**The task**
Copy the listing below line for line, from its opening line to the one with "The image size is (1078, 962).", both included; stop there.

**Task input**
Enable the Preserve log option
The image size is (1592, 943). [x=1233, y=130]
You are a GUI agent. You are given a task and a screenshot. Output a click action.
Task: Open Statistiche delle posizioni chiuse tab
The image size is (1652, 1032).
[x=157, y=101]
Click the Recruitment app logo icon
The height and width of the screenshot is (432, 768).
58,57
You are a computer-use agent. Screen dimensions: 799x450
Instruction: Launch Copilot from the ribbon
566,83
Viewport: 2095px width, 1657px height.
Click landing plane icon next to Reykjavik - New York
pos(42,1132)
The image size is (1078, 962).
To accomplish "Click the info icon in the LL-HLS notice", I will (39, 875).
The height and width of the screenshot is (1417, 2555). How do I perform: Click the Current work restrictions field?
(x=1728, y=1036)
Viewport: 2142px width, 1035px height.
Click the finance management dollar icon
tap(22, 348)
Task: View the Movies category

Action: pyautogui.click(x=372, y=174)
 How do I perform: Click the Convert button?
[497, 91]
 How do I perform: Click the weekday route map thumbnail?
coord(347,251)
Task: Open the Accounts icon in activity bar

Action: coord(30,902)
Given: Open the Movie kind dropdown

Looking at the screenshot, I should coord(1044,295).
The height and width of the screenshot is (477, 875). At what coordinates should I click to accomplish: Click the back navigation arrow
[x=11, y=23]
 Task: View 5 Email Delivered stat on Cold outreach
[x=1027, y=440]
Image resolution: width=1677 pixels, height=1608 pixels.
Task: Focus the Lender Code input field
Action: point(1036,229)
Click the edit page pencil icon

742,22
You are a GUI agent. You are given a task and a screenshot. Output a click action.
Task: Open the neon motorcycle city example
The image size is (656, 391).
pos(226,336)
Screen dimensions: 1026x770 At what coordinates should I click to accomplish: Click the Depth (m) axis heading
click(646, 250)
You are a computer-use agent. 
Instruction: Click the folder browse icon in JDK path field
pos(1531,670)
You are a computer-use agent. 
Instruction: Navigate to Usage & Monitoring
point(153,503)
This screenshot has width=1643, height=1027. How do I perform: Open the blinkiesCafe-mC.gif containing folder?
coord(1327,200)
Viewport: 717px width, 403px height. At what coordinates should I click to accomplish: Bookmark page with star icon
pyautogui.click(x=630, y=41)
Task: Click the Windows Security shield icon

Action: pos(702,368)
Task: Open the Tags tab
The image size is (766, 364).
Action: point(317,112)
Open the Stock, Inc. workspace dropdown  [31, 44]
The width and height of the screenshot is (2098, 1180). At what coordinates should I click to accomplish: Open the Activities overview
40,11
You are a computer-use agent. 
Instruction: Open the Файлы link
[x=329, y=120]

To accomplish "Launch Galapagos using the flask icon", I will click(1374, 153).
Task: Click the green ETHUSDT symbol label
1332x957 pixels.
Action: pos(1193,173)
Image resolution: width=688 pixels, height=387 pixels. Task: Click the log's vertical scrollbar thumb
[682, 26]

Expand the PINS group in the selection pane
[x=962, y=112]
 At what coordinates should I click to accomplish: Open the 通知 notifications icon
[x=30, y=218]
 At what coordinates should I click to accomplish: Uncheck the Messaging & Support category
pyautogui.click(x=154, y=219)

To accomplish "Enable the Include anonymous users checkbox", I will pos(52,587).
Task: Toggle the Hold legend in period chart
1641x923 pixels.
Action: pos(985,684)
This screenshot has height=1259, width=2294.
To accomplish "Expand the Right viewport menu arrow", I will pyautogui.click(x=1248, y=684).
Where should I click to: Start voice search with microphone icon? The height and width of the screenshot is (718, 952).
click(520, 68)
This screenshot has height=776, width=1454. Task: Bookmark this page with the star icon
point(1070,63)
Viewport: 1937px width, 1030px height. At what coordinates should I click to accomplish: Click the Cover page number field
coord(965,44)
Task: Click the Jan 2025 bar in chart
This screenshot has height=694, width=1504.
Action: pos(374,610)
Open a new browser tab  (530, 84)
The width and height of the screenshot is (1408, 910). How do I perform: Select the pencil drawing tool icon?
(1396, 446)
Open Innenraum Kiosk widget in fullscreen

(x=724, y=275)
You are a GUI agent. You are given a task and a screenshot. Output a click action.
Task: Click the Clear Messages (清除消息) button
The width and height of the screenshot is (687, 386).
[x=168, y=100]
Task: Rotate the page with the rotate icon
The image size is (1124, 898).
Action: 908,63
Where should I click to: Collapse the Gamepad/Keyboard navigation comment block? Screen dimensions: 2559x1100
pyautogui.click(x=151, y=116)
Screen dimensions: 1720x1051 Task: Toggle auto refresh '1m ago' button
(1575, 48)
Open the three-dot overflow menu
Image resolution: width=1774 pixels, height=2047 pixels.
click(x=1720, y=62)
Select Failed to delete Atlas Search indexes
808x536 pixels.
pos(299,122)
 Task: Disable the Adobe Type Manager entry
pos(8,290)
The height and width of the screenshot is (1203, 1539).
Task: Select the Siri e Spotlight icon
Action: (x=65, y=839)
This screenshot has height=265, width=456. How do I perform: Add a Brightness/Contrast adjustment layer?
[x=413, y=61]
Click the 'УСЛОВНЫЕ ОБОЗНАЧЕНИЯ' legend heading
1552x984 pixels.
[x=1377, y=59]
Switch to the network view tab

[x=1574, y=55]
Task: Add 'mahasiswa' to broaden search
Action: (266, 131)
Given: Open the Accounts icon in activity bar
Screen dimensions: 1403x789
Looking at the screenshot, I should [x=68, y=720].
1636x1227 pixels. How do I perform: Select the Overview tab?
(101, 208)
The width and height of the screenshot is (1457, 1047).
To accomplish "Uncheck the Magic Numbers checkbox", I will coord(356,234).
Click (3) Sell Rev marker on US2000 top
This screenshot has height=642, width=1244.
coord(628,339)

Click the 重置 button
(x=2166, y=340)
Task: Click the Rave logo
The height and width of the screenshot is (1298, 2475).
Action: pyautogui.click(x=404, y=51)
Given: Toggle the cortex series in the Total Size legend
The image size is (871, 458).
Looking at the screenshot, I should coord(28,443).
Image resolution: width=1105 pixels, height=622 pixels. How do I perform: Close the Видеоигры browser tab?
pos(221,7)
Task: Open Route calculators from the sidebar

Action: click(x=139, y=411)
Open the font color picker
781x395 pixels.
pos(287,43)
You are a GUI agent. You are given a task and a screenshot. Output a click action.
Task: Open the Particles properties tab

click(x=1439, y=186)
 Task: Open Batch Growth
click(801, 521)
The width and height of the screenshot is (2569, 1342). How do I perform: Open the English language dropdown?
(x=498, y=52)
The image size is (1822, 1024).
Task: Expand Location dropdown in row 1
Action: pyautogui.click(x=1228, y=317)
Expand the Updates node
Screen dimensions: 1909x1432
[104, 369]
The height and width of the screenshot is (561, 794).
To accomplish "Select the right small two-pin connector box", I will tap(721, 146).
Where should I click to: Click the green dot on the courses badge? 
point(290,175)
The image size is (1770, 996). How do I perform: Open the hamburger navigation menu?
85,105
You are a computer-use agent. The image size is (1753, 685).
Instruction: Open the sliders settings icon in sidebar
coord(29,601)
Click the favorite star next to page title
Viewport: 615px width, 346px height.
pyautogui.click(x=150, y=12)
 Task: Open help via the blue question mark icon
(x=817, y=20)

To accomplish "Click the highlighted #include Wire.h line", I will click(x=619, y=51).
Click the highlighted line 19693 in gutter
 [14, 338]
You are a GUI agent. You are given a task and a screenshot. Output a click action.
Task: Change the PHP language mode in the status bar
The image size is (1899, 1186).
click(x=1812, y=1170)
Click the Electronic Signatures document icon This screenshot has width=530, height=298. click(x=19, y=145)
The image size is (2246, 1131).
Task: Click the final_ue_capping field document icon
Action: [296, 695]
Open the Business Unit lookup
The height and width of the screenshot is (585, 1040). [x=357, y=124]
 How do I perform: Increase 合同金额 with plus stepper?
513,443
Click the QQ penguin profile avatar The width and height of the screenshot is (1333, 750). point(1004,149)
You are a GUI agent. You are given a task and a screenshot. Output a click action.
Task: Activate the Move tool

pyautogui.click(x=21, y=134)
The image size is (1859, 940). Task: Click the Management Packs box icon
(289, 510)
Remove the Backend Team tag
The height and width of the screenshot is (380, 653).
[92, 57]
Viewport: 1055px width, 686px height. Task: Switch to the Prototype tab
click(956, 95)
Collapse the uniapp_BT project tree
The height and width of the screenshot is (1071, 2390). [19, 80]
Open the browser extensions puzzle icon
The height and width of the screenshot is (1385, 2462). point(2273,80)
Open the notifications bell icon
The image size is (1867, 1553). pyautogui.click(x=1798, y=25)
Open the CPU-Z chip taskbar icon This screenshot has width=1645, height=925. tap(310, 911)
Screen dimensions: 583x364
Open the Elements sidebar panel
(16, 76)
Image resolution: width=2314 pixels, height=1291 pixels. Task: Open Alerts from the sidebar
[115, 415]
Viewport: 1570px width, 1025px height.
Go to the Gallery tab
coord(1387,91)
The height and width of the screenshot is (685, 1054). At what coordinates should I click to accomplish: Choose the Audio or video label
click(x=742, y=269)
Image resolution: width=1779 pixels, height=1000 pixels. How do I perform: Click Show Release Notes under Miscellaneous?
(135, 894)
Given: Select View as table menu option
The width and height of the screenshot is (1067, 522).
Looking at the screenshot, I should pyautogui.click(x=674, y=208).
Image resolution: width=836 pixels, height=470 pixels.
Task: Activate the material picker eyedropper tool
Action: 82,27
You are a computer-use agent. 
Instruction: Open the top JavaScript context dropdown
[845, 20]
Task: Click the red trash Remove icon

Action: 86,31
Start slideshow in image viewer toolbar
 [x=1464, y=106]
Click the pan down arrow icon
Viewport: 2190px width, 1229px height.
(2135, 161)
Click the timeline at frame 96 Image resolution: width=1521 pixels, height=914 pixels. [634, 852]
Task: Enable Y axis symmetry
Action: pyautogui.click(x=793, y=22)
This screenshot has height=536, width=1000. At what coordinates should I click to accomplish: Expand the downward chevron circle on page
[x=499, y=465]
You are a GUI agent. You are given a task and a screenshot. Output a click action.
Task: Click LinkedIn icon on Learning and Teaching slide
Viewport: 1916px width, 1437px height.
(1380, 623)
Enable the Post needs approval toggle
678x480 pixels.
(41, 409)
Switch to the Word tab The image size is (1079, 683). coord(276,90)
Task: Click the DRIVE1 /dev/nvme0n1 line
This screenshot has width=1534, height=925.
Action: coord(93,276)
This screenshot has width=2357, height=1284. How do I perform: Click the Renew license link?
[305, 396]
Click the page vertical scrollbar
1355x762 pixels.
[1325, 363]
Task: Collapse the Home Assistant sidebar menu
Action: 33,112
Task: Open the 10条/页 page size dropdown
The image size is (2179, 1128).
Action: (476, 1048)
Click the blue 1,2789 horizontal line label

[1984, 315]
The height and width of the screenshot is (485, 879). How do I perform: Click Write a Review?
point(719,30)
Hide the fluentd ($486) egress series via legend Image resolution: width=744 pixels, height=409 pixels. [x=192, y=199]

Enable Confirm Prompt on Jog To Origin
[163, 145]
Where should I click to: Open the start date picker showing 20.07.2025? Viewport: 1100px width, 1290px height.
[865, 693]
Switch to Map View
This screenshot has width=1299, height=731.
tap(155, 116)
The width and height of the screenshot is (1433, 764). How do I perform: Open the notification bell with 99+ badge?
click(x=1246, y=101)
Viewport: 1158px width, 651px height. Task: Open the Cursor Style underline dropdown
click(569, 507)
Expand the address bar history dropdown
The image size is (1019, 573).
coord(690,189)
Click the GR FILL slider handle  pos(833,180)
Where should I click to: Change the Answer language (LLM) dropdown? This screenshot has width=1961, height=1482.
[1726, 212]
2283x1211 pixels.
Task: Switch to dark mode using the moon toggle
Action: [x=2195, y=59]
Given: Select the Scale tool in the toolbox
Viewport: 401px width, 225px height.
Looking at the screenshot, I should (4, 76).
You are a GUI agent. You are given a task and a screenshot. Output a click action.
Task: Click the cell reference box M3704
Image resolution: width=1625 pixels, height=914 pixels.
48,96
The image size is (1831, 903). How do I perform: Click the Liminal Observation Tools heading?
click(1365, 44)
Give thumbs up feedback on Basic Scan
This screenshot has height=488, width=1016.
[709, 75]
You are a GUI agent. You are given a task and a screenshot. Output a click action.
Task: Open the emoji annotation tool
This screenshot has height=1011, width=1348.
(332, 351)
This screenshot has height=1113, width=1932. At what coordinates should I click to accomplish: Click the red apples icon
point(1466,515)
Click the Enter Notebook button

**Task result**
Enable the Preserve log option
The image size is (1592, 943). [x=1233, y=130]
You are a GUI agent. You are given a task and a screenshot. Output a click action.
Task: Open Statistiche delle posizioni chiuse tab
The image size is (1652, 1032).
[x=157, y=101]
Click the Recruitment app logo icon
The height and width of the screenshot is (432, 768).
58,57
You are a computer-use agent. Screen dimensions: 799x450
Instruction: Launch Copilot from the ribbon
566,83
Viewport: 2095px width, 1657px height.
Click landing plane icon next to Reykjavik - New York
pos(42,1132)
The image size is (1078, 962).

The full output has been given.